Some Upper West Side kosher restaurants and stores close altogether during Passover.

Prime KO, the trendy kosher Japanese steakhouse on West 85th Street and Broadway, will be closed from April 6 - 14.

However, two other kosher restaurants operated by the same owners are offering Seders. The Prime Grill, on East 49th Street between Park and Madison avenues, and Solo on Madison Avenue, between West 55th and 56th streets, will both have two Seders.

Prices are $139 for adults and $79 for children. They'll also serve special lunches and dinners during Chol Hamoed, the days between the first and last nights of Passover.
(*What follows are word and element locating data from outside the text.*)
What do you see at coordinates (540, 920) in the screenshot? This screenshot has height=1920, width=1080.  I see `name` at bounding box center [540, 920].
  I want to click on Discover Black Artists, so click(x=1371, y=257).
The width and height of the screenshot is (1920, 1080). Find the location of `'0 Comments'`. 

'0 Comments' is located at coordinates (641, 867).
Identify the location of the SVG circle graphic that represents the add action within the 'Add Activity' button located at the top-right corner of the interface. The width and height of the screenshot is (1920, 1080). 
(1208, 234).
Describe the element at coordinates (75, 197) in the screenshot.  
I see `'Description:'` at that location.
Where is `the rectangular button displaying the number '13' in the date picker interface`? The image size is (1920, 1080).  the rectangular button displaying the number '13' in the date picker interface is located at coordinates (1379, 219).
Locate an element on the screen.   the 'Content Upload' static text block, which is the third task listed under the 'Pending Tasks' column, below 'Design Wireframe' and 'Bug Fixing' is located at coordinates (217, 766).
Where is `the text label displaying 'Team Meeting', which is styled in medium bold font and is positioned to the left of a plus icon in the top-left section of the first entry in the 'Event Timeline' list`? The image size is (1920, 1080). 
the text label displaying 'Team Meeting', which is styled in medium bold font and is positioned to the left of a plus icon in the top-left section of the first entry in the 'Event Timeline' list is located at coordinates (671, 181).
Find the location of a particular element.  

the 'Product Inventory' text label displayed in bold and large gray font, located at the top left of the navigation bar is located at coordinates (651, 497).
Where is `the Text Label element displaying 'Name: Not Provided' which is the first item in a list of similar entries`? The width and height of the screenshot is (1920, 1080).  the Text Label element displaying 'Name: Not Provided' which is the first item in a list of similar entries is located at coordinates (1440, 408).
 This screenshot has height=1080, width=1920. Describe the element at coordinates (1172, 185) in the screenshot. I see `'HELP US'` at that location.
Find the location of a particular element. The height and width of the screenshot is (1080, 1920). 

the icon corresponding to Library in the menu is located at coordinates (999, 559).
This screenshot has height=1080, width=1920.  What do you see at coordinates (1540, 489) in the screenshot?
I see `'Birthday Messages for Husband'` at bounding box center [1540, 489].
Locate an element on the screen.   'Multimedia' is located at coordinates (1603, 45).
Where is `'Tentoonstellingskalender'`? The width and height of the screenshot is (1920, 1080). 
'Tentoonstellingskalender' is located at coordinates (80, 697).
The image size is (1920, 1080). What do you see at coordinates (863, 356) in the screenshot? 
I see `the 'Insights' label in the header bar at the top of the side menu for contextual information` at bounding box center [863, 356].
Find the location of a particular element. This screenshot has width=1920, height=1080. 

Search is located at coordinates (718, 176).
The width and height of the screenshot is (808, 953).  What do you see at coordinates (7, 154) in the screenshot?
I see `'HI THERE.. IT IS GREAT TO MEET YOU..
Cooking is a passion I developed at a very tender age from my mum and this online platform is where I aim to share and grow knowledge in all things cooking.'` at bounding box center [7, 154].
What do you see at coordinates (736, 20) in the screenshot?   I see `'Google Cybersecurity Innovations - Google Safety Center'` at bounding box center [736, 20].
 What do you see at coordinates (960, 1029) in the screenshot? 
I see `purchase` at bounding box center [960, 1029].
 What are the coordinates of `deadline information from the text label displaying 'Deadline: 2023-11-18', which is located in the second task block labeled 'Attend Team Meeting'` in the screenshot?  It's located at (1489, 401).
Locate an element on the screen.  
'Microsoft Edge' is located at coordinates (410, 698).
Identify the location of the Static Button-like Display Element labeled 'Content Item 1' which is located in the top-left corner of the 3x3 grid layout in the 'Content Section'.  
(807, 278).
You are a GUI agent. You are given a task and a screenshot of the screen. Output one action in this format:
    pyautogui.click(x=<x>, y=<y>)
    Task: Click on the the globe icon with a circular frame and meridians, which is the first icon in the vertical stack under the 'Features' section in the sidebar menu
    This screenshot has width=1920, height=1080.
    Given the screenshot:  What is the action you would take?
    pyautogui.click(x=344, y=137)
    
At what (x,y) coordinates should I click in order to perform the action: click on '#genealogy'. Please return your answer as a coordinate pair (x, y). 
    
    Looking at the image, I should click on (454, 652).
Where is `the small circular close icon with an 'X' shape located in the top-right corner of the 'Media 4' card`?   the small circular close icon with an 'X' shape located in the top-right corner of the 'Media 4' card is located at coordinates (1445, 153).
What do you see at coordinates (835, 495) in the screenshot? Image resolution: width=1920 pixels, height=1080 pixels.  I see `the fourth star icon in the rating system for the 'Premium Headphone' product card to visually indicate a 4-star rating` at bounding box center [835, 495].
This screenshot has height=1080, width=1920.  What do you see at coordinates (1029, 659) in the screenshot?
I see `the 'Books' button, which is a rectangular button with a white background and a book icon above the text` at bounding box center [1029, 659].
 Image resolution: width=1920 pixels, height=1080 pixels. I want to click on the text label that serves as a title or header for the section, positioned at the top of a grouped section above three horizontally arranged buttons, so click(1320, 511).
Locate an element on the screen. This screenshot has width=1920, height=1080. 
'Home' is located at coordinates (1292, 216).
Fine & Schapiro, the kosher deli and restaurant on West 72nd Street between Amsterdam and Columbus avenues, will be closed for the week, but customers can pre-order catered Passover meals to serve at home; it's $320 for a meal for 10 people.

The 2nd Ave Deli will be closed from midnight Thursday April 5 through April 15, but they have a Passover menu of prepared foods that can be picked up until Thursday night.

Gan Asia, a kosher Chinese, sushi and Thai restaurant on West 93rd Street and Amsterdam Avenue, closes for the holiday week, which manager Arash Nefas said is a great way of giving his hard-working staff a break.

But he said closing during Passover makes sense for his customers too.

"You can't make respectable Chinese food that’s kosher for Passover," Nefas said. "The people who try fail miserably.

"A lot of places will substitute French fries for rice or bread and they'll charge three times the amount they normally would for the same dish. It's not fair to customers."